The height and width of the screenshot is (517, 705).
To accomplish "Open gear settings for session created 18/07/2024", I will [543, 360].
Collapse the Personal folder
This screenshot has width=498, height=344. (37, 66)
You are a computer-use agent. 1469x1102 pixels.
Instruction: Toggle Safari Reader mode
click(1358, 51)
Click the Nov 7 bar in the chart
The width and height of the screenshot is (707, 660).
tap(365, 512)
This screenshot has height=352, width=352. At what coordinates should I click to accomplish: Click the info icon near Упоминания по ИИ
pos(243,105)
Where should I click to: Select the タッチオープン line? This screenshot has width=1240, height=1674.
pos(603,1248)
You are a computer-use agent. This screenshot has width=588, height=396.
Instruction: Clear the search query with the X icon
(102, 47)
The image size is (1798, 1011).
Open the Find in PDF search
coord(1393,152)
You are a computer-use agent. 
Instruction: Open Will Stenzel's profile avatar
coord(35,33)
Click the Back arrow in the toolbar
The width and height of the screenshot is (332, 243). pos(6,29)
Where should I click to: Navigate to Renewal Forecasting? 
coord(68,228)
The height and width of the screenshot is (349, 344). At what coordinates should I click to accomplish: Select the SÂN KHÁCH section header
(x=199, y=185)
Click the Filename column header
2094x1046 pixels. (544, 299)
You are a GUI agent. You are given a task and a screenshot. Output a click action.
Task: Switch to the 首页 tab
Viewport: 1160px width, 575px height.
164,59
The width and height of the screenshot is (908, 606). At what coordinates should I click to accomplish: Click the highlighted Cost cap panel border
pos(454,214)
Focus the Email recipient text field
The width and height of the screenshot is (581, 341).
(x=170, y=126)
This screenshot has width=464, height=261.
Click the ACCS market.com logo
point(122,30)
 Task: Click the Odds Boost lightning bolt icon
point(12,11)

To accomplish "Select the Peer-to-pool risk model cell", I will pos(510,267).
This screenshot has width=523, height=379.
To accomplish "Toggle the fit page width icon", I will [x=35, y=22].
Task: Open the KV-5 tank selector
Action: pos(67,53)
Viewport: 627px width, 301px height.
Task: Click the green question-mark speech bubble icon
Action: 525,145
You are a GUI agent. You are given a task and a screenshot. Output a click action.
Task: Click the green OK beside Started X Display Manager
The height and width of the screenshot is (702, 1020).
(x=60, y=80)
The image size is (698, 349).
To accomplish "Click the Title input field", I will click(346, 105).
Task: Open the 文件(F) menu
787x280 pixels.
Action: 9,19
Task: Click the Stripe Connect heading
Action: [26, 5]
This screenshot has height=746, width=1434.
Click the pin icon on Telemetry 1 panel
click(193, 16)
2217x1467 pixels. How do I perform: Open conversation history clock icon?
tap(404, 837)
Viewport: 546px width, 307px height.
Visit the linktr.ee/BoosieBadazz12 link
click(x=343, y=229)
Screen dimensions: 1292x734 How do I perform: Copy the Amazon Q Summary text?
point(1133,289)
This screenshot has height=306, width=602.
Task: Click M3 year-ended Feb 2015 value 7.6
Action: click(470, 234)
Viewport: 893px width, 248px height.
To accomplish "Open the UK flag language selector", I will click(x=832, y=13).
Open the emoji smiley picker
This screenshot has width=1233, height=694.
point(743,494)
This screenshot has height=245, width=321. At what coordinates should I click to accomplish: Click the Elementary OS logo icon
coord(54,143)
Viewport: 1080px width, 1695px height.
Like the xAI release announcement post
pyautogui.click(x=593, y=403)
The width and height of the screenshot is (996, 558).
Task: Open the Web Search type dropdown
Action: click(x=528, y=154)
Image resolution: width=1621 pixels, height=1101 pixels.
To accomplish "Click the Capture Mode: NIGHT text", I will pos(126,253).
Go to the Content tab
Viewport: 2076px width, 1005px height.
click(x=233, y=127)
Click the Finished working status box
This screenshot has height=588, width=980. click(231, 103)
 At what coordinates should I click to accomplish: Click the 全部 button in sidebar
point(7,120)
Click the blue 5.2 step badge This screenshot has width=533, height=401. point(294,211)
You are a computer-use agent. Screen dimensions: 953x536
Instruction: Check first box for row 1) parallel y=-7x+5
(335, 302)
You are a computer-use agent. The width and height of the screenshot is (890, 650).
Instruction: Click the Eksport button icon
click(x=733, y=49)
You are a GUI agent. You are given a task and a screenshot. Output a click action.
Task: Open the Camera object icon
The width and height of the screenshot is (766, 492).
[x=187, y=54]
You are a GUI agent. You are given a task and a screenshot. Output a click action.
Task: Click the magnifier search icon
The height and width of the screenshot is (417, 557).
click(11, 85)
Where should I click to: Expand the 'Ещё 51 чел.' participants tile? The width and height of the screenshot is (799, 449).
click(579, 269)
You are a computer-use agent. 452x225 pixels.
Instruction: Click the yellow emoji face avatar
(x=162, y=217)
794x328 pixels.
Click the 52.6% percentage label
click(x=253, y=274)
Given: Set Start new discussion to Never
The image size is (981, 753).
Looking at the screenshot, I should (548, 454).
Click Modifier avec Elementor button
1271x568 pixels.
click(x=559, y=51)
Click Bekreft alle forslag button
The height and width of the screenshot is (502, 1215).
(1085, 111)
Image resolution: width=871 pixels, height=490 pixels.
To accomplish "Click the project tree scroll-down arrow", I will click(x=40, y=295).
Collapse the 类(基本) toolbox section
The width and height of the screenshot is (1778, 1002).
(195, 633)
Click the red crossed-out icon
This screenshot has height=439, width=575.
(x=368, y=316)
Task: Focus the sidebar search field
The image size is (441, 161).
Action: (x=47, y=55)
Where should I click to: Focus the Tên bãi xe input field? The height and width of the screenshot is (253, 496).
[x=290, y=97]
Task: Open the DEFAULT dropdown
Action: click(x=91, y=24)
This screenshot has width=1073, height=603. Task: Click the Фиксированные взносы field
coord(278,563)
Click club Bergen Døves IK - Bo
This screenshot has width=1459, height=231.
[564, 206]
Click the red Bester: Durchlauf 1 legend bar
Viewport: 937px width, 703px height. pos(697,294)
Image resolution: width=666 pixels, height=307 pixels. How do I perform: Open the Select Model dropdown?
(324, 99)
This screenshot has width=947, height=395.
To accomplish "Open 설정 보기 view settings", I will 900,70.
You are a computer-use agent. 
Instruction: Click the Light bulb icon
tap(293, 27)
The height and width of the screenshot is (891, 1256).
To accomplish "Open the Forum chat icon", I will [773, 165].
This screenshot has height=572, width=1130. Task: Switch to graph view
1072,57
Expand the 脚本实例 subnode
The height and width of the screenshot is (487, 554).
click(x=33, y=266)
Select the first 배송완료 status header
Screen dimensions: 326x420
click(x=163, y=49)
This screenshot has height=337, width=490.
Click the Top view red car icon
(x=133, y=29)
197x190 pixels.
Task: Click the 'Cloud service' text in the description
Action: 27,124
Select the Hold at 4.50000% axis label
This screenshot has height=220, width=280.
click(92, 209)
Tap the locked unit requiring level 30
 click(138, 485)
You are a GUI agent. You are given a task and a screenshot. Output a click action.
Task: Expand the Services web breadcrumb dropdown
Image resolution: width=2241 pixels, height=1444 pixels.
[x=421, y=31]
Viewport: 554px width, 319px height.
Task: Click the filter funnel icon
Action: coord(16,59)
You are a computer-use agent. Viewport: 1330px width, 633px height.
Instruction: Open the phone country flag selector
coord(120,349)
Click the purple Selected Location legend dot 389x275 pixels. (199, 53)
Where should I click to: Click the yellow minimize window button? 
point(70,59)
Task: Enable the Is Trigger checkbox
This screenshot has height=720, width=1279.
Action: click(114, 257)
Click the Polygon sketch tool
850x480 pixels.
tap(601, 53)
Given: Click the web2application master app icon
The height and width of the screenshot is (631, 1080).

_What you are asked to do_:
Reproduce all of the records above line for line, without changing anything.

_Exercise result_:
The height and width of the screenshot is (517, 705).
To accomplish "Open gear settings for session created 18/07/2024", I will [543, 360].
Collapse the Personal folder
This screenshot has width=498, height=344. (37, 66)
You are a computer-use agent. 1469x1102 pixels.
Instruction: Toggle Safari Reader mode
click(1358, 51)
Click the Nov 7 bar in the chart
The width and height of the screenshot is (707, 660).
tap(365, 512)
This screenshot has height=352, width=352. At what coordinates should I click to accomplish: Click the info icon near Упоминания по ИИ
pos(243,105)
Where should I click to: Select the タッチオープン line? This screenshot has width=1240, height=1674.
pos(603,1248)
You are a computer-use agent. This screenshot has width=588, height=396.
Instruction: Clear the search query with the X icon
(102, 47)
The image size is (1798, 1011).
Open the Find in PDF search
coord(1393,152)
You are a computer-use agent. 
Instruction: Open Will Stenzel's profile avatar
coord(35,33)
Click the Back arrow in the toolbar
The width and height of the screenshot is (332, 243). pos(6,29)
Where should I click to: Navigate to Renewal Forecasting? 
coord(68,228)
The height and width of the screenshot is (349, 344). At what coordinates should I click to accomplish: Select the SÂN KHÁCH section header
(x=199, y=185)
Click the Filename column header
2094x1046 pixels. (544, 299)
You are a GUI agent. You are given a task and a screenshot. Output a click action.
Task: Switch to the 首页 tab
Viewport: 1160px width, 575px height.
164,59
The width and height of the screenshot is (908, 606). At what coordinates should I click to accomplish: Click the highlighted Cost cap panel border
pos(454,214)
Focus the Email recipient text field
The width and height of the screenshot is (581, 341).
(x=170, y=126)
This screenshot has width=464, height=261.
Click the ACCS market.com logo
point(122,30)
 Task: Click the Odds Boost lightning bolt icon
point(12,11)

To accomplish "Select the Peer-to-pool risk model cell", I will pos(510,267).
This screenshot has width=523, height=379.
To accomplish "Toggle the fit page width icon", I will [x=35, y=22].
Task: Open the KV-5 tank selector
Action: pos(67,53)
Viewport: 627px width, 301px height.
Task: Click the green question-mark speech bubble icon
Action: 525,145
You are a GUI agent. You are given a task and a screenshot. Output a click action.
Task: Click the green OK beside Started X Display Manager
The height and width of the screenshot is (702, 1020).
(x=60, y=80)
The image size is (698, 349).
To accomplish "Click the Title input field", I will click(346, 105).
Task: Open the 文件(F) menu
787x280 pixels.
Action: 9,19
Task: Click the Stripe Connect heading
Action: [26, 5]
This screenshot has height=746, width=1434.
Click the pin icon on Telemetry 1 panel
click(193, 16)
2217x1467 pixels. How do I perform: Open conversation history clock icon?
tap(404, 837)
Viewport: 546px width, 307px height.
Visit the linktr.ee/BoosieBadazz12 link
click(x=343, y=229)
Screen dimensions: 1292x734 How do I perform: Copy the Amazon Q Summary text?
point(1133,289)
This screenshot has height=306, width=602.
Task: Click M3 year-ended Feb 2015 value 7.6
Action: click(470, 234)
Viewport: 893px width, 248px height.
To accomplish "Open the UK flag language selector", I will click(x=832, y=13).
Open the emoji smiley picker
This screenshot has width=1233, height=694.
point(743,494)
This screenshot has height=245, width=321. At what coordinates should I click to accomplish: Click the Elementary OS logo icon
coord(54,143)
Viewport: 1080px width, 1695px height.
Like the xAI release announcement post
pyautogui.click(x=593, y=403)
The width and height of the screenshot is (996, 558).
Task: Open the Web Search type dropdown
Action: click(x=528, y=154)
Image resolution: width=1621 pixels, height=1101 pixels.
To accomplish "Click the Capture Mode: NIGHT text", I will pos(126,253).
Go to the Content tab
Viewport: 2076px width, 1005px height.
click(x=233, y=127)
Click the Finished working status box
This screenshot has height=588, width=980. click(231, 103)
 At what coordinates should I click to accomplish: Click the 全部 button in sidebar
point(7,120)
Click the blue 5.2 step badge This screenshot has width=533, height=401. point(294,211)
You are a computer-use agent. Screen dimensions: 953x536
Instruction: Check first box for row 1) parallel y=-7x+5
(335, 302)
You are a computer-use agent. The width and height of the screenshot is (890, 650).
Instruction: Click the Eksport button icon
click(x=733, y=49)
You are a GUI agent. You are given a task and a screenshot. Output a click action.
Task: Open the Camera object icon
The width and height of the screenshot is (766, 492).
[x=187, y=54]
You are a GUI agent. You are given a task and a screenshot. Output a click action.
Task: Click the magnifier search icon
The height and width of the screenshot is (417, 557).
click(11, 85)
Where should I click to: Expand the 'Ещё 51 чел.' participants tile? The width and height of the screenshot is (799, 449).
click(579, 269)
You are a computer-use agent. 452x225 pixels.
Instruction: Click the yellow emoji face avatar
(x=162, y=217)
794x328 pixels.
Click the 52.6% percentage label
click(x=253, y=274)
Given: Set Start new discussion to Never
The image size is (981, 753).
Looking at the screenshot, I should (548, 454).
Click Modifier avec Elementor button
1271x568 pixels.
click(x=559, y=51)
Click Bekreft alle forslag button
The height and width of the screenshot is (502, 1215).
(1085, 111)
Image resolution: width=871 pixels, height=490 pixels.
To accomplish "Click the project tree scroll-down arrow", I will click(x=40, y=295).
Collapse the 类(基本) toolbox section
The width and height of the screenshot is (1778, 1002).
(195, 633)
Click the red crossed-out icon
This screenshot has height=439, width=575.
(x=368, y=316)
Task: Focus the sidebar search field
The image size is (441, 161).
Action: (x=47, y=55)
Where should I click to: Focus the Tên bãi xe input field? The height and width of the screenshot is (253, 496).
[x=290, y=97]
Task: Open the DEFAULT dropdown
Action: click(x=91, y=24)
This screenshot has width=1073, height=603. Task: Click the Фиксированные взносы field
coord(278,563)
Click club Bergen Døves IK - Bo
This screenshot has width=1459, height=231.
[564, 206]
Click the red Bester: Durchlauf 1 legend bar
Viewport: 937px width, 703px height. pos(697,294)
Image resolution: width=666 pixels, height=307 pixels. How do I perform: Open the Select Model dropdown?
(324, 99)
This screenshot has width=947, height=395.
To accomplish "Open 설정 보기 view settings", I will 900,70.
You are a computer-use agent. 
Instruction: Click the Light bulb icon
tap(293, 27)
The height and width of the screenshot is (891, 1256).
To accomplish "Open the Forum chat icon", I will [773, 165].
This screenshot has height=572, width=1130. Task: Switch to graph view
1072,57
Expand the 脚本实例 subnode
The height and width of the screenshot is (487, 554).
click(x=33, y=266)
Select the first 배송완료 status header
Screen dimensions: 326x420
click(x=163, y=49)
This screenshot has height=337, width=490.
Click the Top view red car icon
(x=133, y=29)
197x190 pixels.
Task: Click the 'Cloud service' text in the description
Action: 27,124
Select the Hold at 4.50000% axis label
This screenshot has height=220, width=280.
click(92, 209)
Tap the locked unit requiring level 30
 click(138, 485)
You are a GUI agent. You are given a task and a screenshot. Output a click action.
Task: Expand the Services web breadcrumb dropdown
Image resolution: width=2241 pixels, height=1444 pixels.
[x=421, y=31]
Viewport: 554px width, 319px height.
Task: Click the filter funnel icon
Action: coord(16,59)
You are a computer-use agent. Viewport: 1330px width, 633px height.
Instruction: Open the phone country flag selector
coord(120,349)
Click the purple Selected Location legend dot 389x275 pixels. (199, 53)
Where should I click to: Click the yellow minimize window button? 
point(70,59)
Task: Enable the Is Trigger checkbox
This screenshot has height=720, width=1279.
Action: click(114, 257)
Click the Polygon sketch tool
850x480 pixels.
tap(601, 53)
Given: Click the web2application master app icon
The height and width of the screenshot is (631, 1080).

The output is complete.